▶ **Text block**
——

Screenshot for the result of doing a direct exact comparison of hash values between Source and Dimension table only yields a single record for Adrian King in the Northwest region.

Remove the Count column and rename this query to be called CompareStoM.

The next step requires you to add missing fields to your record such as the StartDate, EndDate, IsCurrent, and even the SalesRepID. However, while the first three are easy to define with a simple formula, the SalesRepID requires you to first calculate this value from the existing values in the Dimension table.

Get the sequence of identifiers from the Dimension table

Reference the existing Dimension table and rename the query to LastID. You'll reference this query in the future.

Assuming that the value of the query is an integer that increments by one every time there are new records added, you can implement a logic that finds the maximum value in the SalesRepID. Right select the SalesRepID and select the option to drill down.

Screenshot of the contextual menu when right clicking the SalesRepID column and highlighting the Drukk down operation.

This yields a list and in the ribbon you'll now have the statistics options where you can choose the option to calculate the maximum value of this list:

Screenshot of the List tools contextual menu in the Power Query editor ribbon highlighting the Maximum option from the statistics operations.

——

▶ **Available data**
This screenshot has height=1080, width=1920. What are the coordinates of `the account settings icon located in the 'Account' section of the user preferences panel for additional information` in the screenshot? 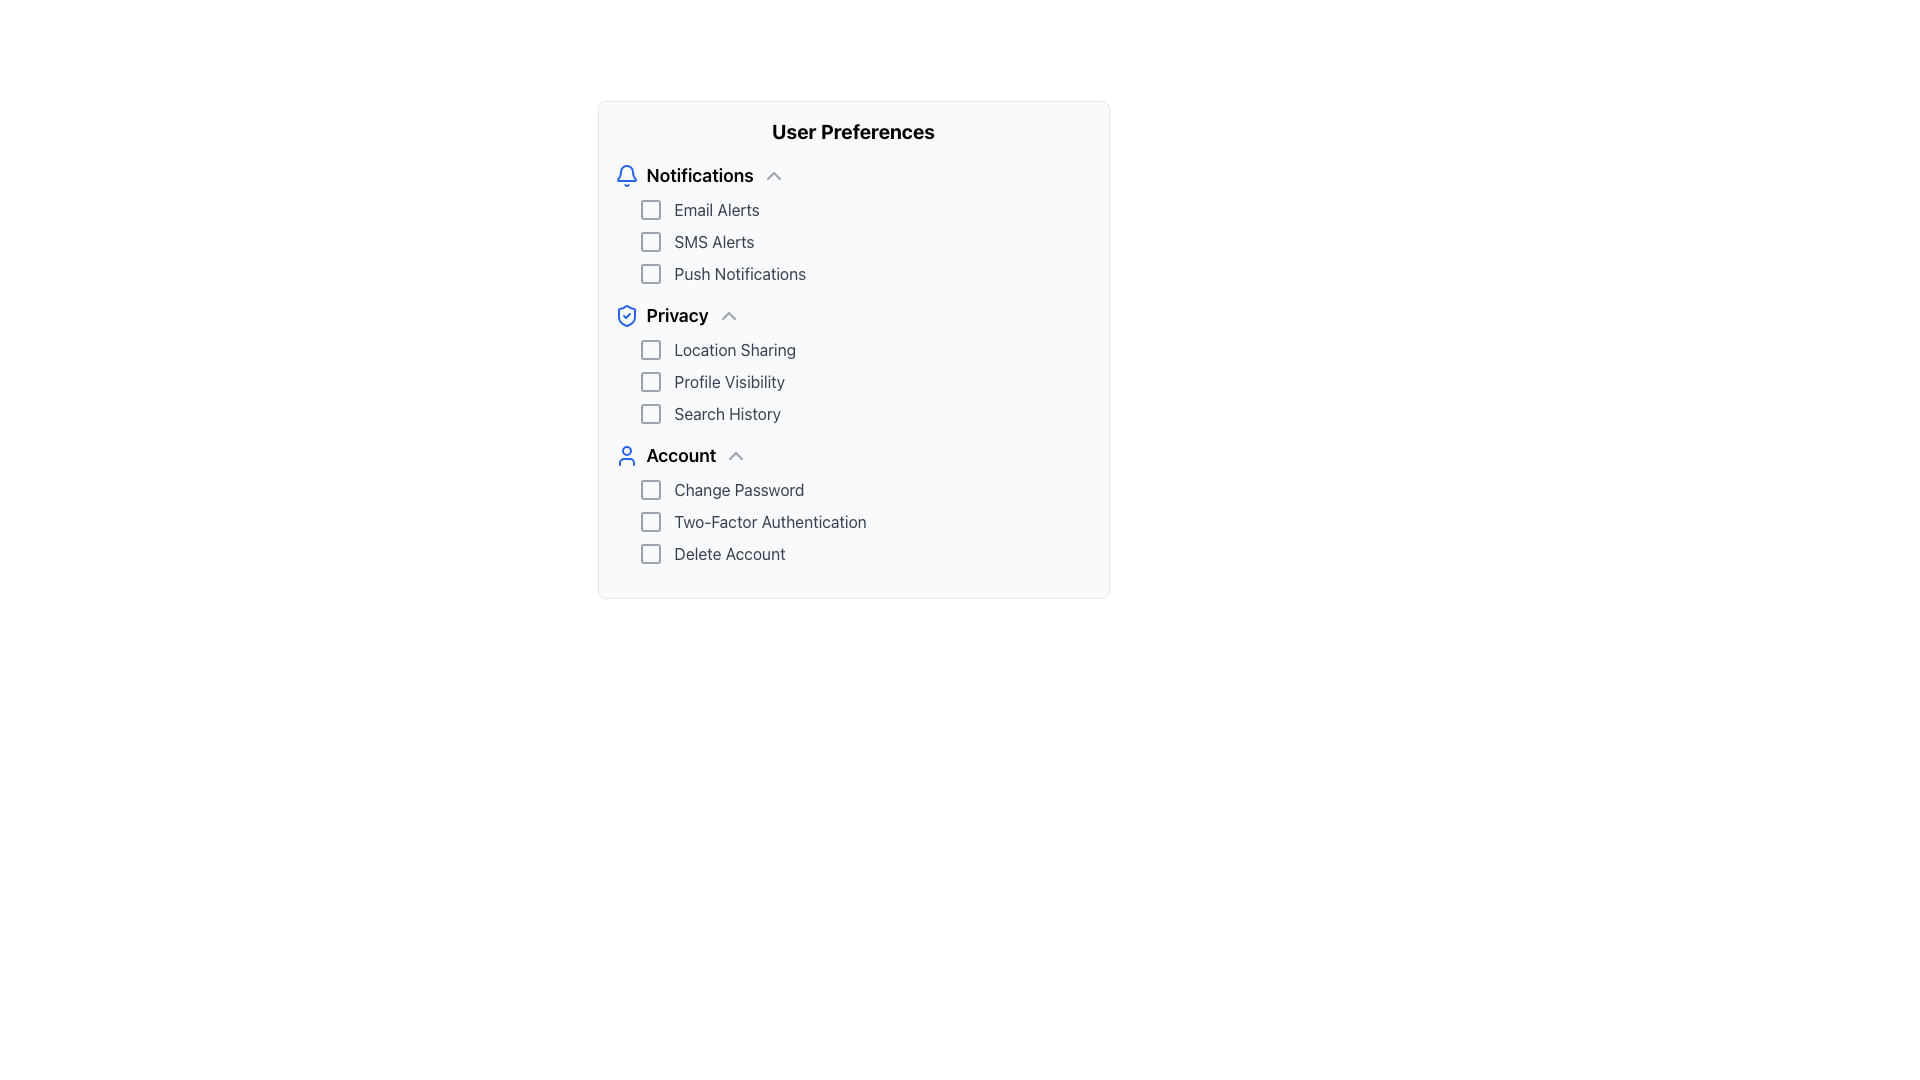 It's located at (625, 455).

——

Write out again, word for word, everything in the Power Query walkthrough at the top from "Reference the existing" down to "the statistics operations.".

▶ **Complete answer**
Reference the existing Dimension table and rename the query to LastID. You'll reference this query in the future.

Assuming that the value of the query is an integer that increments by one every time there are new records added, you can implement a logic that finds the maximum value in the SalesRepID. Right select the SalesRepID and select the option to drill down.

Screenshot of the contextual menu when right clicking the SalesRepID column and highlighting the Drukk down operation.

This yields a list and in the ribbon you'll now have the statistics options where you can choose the option to calculate the maximum value of this list:

Screenshot of the List tools contextual menu in the Power Query editor ribbon highlighting the Maximum option from the statistics operations.